** START OF The records **

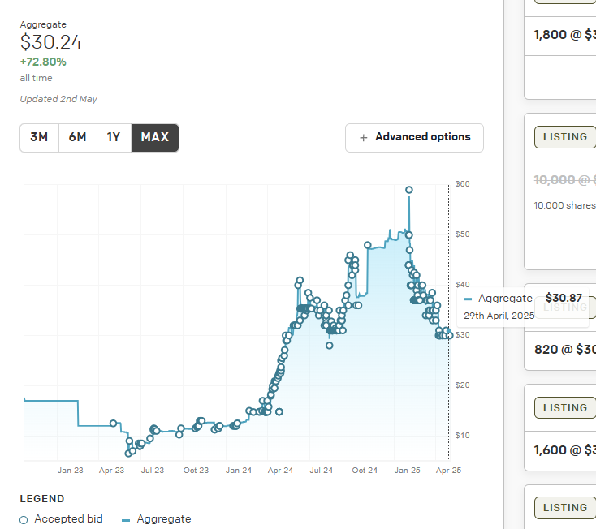Select the 1Y time range
The image size is (596, 529).
click(x=114, y=137)
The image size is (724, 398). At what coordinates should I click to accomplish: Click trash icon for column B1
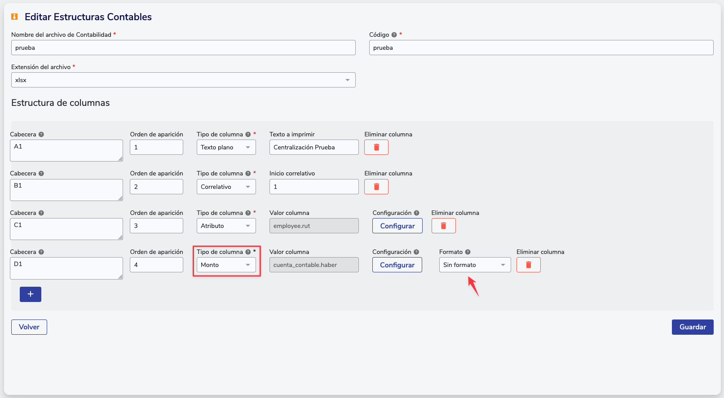[x=376, y=187]
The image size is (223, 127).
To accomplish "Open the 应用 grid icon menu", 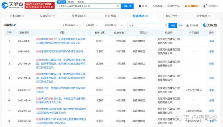I will coord(140,6).
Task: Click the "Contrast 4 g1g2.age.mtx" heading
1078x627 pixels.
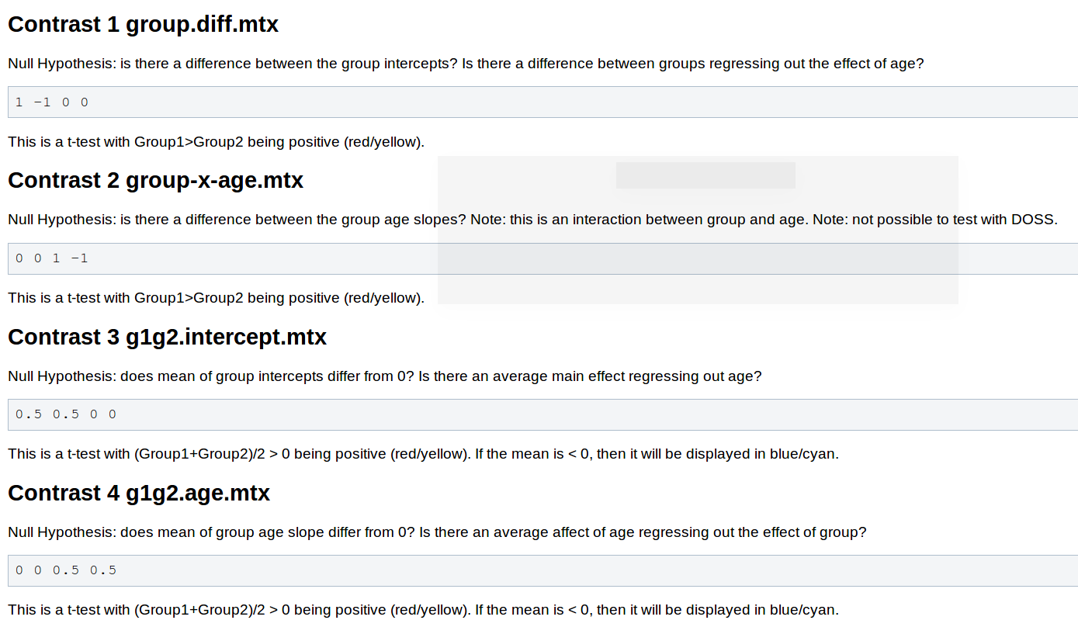Action: tap(139, 494)
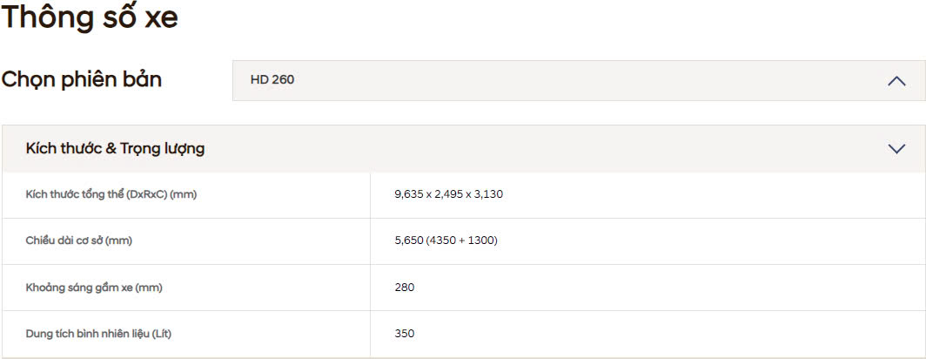Collapse the version selector using the up chevron
Screen dimensions: 926x359
point(896,81)
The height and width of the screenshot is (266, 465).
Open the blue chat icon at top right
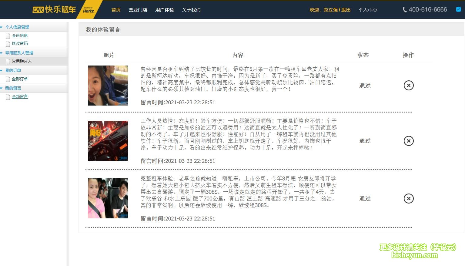point(458,9)
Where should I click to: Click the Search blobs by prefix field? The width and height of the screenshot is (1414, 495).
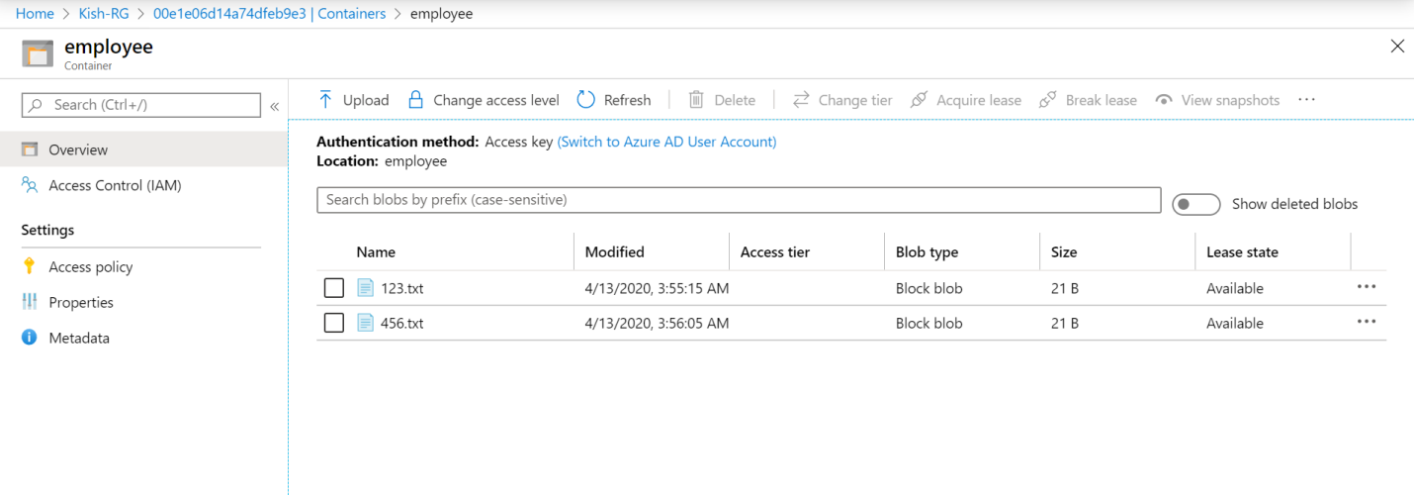point(738,200)

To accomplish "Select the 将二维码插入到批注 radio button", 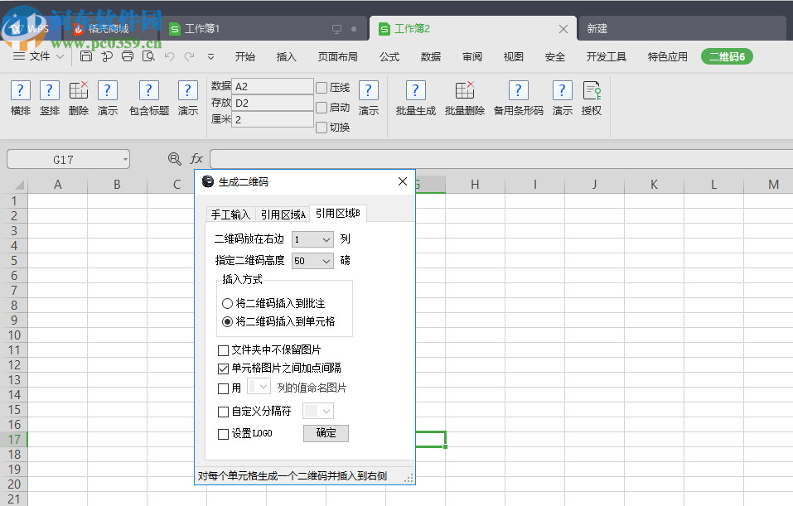I will [x=228, y=303].
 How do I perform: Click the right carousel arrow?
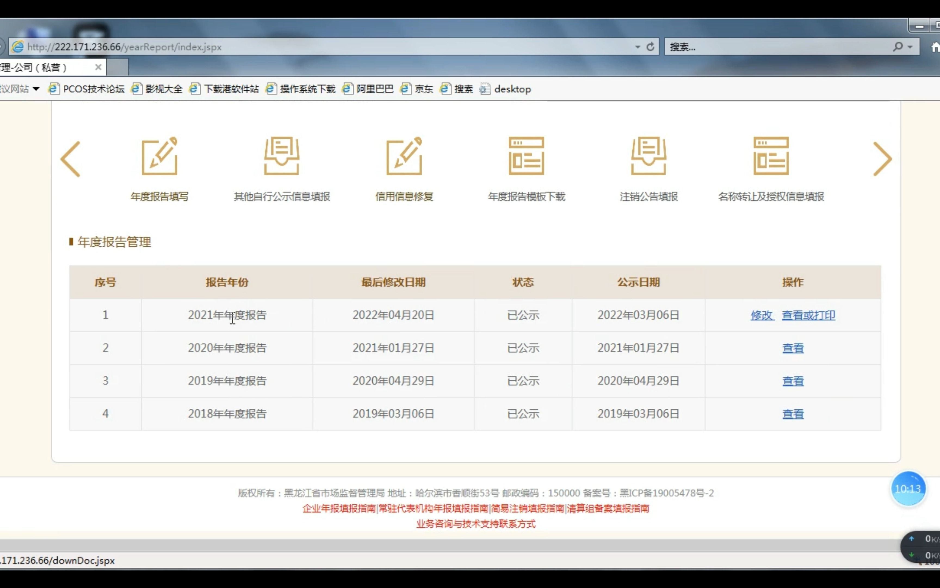coord(883,158)
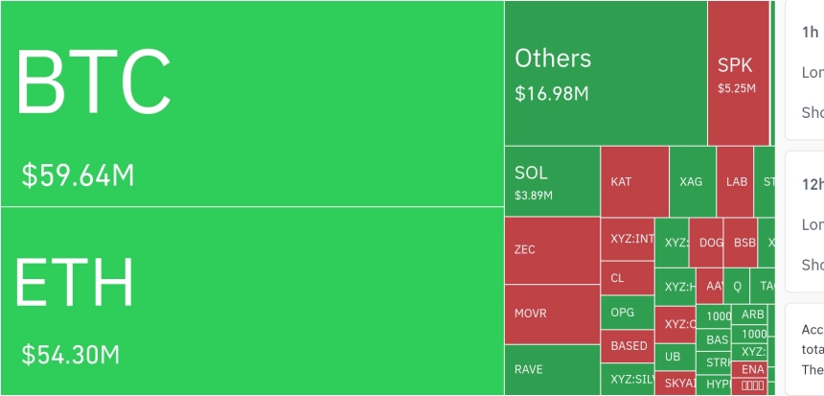Click the small green ARB tile

[752, 314]
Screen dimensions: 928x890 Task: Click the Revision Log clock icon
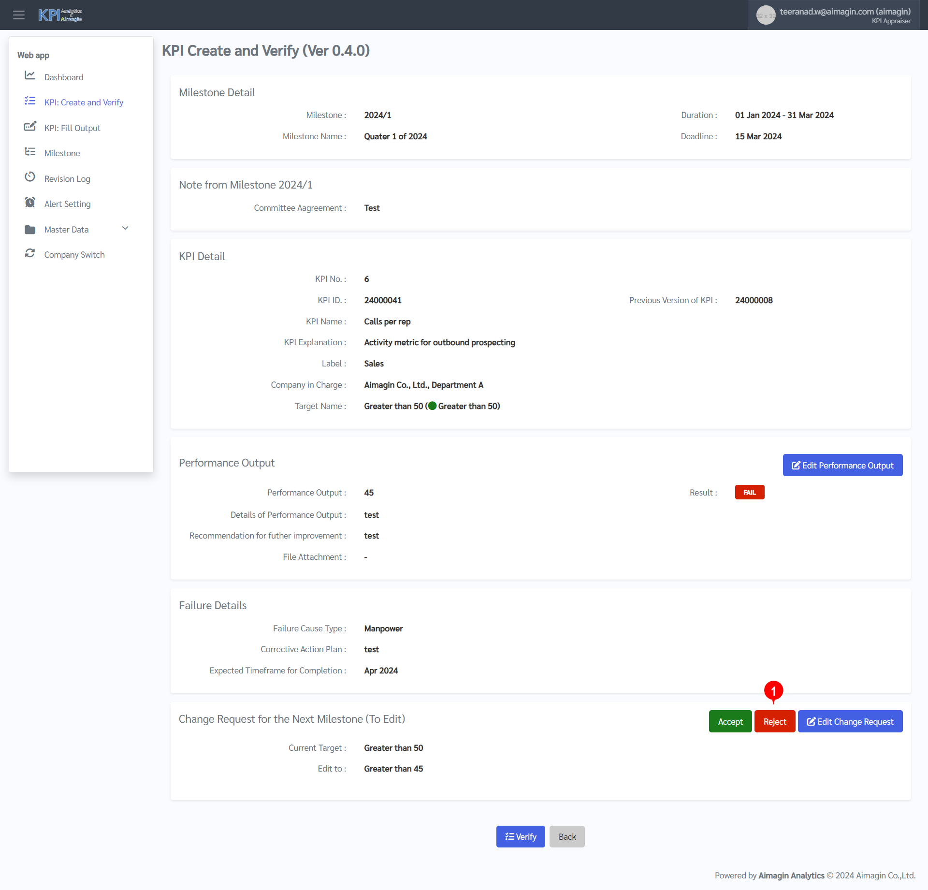pos(30,177)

** END OF The records **

Reproduce the items from the line containing "Screen dimensions: 928x890" through the end of the items, inclusive, copying them word for word and leaving out the pictures.

=== Task response ===
Screen dimensions: 928x890 Task: Click the Revision Log clock icon
pos(30,177)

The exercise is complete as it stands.